Exercise requirements
Reproduce verbatim every line from the one that includes "[RSS, News Feed, Haber Beslemesi] (54, 2551)" to the closing line of the entries; omit everything before it.

☆ ☆ ☆ ☆ ☆ ☆ ☆

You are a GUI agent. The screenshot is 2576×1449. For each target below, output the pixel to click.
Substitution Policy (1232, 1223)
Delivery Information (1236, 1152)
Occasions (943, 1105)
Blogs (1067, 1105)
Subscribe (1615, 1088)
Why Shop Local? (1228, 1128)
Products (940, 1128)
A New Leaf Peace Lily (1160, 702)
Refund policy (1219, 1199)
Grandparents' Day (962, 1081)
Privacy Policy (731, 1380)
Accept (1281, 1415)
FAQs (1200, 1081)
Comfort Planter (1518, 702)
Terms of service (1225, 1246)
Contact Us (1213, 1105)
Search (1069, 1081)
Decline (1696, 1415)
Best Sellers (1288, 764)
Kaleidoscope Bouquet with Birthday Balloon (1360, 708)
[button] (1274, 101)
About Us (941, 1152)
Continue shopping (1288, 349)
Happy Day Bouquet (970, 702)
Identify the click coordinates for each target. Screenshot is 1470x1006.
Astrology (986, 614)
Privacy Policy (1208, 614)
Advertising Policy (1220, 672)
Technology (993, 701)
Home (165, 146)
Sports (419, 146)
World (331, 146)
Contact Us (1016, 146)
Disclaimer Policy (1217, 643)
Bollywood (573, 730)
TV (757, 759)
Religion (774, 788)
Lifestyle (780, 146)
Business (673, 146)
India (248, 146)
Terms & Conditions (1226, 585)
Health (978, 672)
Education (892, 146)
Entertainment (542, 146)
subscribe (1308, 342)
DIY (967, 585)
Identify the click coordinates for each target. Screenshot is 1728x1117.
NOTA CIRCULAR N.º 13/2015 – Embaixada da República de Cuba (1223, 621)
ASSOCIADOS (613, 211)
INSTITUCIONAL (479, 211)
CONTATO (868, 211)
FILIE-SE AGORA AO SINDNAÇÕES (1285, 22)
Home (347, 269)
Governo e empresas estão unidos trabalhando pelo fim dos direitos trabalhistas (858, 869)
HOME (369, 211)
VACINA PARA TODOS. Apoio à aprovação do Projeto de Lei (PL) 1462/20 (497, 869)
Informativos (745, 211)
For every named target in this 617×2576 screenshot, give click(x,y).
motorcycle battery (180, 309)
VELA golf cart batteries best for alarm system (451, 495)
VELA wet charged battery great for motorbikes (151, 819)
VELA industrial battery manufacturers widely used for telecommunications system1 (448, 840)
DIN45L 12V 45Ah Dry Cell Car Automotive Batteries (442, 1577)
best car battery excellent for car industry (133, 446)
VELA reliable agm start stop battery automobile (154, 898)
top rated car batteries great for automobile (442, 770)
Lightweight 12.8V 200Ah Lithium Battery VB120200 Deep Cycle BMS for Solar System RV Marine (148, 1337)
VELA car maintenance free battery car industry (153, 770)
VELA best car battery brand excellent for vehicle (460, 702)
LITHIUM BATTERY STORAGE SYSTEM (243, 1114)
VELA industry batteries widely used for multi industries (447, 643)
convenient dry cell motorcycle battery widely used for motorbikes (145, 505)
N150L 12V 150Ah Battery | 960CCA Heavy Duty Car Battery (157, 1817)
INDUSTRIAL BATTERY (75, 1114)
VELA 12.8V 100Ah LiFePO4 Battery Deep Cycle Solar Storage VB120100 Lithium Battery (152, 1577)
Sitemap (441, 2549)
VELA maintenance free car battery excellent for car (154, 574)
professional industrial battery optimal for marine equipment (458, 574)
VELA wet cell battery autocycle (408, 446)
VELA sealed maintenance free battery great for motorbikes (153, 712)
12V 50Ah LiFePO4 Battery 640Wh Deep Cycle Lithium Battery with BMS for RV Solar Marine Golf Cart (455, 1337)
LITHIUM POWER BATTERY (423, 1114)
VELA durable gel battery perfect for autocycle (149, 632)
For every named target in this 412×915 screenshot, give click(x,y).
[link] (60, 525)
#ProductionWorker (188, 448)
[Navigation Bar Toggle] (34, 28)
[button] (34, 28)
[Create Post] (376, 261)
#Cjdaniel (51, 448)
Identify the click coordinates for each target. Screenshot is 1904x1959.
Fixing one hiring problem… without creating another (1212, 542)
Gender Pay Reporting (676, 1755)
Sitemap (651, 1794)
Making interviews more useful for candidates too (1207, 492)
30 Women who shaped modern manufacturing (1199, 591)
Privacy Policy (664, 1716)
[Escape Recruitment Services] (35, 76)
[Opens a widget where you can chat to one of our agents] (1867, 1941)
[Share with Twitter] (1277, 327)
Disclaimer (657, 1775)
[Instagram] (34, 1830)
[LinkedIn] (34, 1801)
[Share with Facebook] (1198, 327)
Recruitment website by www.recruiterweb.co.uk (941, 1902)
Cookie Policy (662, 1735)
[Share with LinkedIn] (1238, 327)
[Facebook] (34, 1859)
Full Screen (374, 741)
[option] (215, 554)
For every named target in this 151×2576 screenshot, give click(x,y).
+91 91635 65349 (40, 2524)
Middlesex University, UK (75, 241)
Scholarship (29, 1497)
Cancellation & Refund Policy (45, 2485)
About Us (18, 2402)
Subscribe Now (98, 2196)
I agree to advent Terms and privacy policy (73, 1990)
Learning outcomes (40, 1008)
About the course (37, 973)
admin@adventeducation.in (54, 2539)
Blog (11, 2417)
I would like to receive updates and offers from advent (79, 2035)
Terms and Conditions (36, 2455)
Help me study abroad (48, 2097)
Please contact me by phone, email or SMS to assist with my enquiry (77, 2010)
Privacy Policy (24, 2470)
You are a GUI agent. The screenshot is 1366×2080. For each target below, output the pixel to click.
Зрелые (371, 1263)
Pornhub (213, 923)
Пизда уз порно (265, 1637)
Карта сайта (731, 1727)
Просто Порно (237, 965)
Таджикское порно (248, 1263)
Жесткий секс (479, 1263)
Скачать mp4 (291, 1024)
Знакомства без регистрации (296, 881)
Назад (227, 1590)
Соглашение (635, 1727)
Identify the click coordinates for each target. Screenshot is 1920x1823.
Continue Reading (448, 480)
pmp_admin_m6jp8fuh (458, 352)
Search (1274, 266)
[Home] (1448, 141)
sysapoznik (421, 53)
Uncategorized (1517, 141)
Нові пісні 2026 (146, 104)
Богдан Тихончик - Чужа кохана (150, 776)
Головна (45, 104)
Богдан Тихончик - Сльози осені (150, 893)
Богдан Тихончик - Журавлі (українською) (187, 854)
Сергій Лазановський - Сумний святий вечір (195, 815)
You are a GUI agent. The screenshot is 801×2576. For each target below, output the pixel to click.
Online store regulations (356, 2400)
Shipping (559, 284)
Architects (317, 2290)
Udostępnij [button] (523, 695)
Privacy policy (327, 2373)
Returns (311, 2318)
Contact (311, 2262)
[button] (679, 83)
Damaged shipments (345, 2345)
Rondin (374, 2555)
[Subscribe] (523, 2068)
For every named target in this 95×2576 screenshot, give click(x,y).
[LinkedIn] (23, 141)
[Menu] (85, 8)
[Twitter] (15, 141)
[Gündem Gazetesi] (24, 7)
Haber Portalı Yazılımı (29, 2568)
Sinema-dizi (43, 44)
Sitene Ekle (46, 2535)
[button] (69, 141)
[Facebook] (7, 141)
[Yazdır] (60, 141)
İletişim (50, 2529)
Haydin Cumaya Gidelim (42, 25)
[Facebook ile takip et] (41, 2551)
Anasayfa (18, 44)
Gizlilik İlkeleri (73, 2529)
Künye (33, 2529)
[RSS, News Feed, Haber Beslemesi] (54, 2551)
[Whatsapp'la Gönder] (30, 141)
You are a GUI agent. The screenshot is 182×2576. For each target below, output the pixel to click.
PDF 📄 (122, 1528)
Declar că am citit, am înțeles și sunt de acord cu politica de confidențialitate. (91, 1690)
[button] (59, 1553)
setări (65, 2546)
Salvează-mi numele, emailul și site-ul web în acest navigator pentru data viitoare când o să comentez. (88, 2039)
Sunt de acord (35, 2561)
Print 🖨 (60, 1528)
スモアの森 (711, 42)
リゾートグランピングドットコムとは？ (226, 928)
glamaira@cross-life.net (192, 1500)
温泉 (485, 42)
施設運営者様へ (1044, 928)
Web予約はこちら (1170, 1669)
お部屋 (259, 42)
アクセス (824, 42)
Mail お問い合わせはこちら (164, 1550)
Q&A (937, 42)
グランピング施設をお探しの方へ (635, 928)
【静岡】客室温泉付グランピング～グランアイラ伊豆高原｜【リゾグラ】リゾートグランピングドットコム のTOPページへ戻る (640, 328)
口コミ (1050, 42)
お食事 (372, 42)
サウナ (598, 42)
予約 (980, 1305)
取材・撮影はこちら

☆ ☆ ☆ ☆ ☆ ☆ ☆

Answer section
[RSS, News Feed, Haber Beslemesi] (54, 2551)
[Whatsapp'la Gönder] (30, 141)
You are a GUI agent. The screenshot is 182×2576. For each target below, output the pixel to click.
PDF 📄 (122, 1528)
Declar că am citit, am înțeles și sunt de acord cu politica de confidențialitate. (91, 1690)
[button] (59, 1553)
setări (65, 2546)
Salvează-mi numele, emailul și site-ul web în acest navigator pentru data viitoare când o să comentez. (88, 2039)
Sunt de acord (35, 2561)
Print 🖨 (60, 1528)
スモアの森 (711, 42)
リゾートグランピングドットコムとは？ (226, 928)
glamaira@cross-life.net (192, 1500)
温泉 (485, 42)
施設運営者様へ (1044, 928)
Web予約はこちら (1170, 1669)
お部屋 (259, 42)
アクセス (824, 42)
Mail お問い合わせはこちら (164, 1550)
Q&A (937, 42)
グランピング施設をお探しの方へ (635, 928)
【静岡】客室温泉付グランピング～グランアイラ伊豆高原｜【リゾグラ】リゾートグランピングドットコム のTOPページへ戻る (640, 328)
口コミ (1050, 42)
お食事 (372, 42)
サウナ (598, 42)
予約 (980, 1305)
取材・撮影はこちら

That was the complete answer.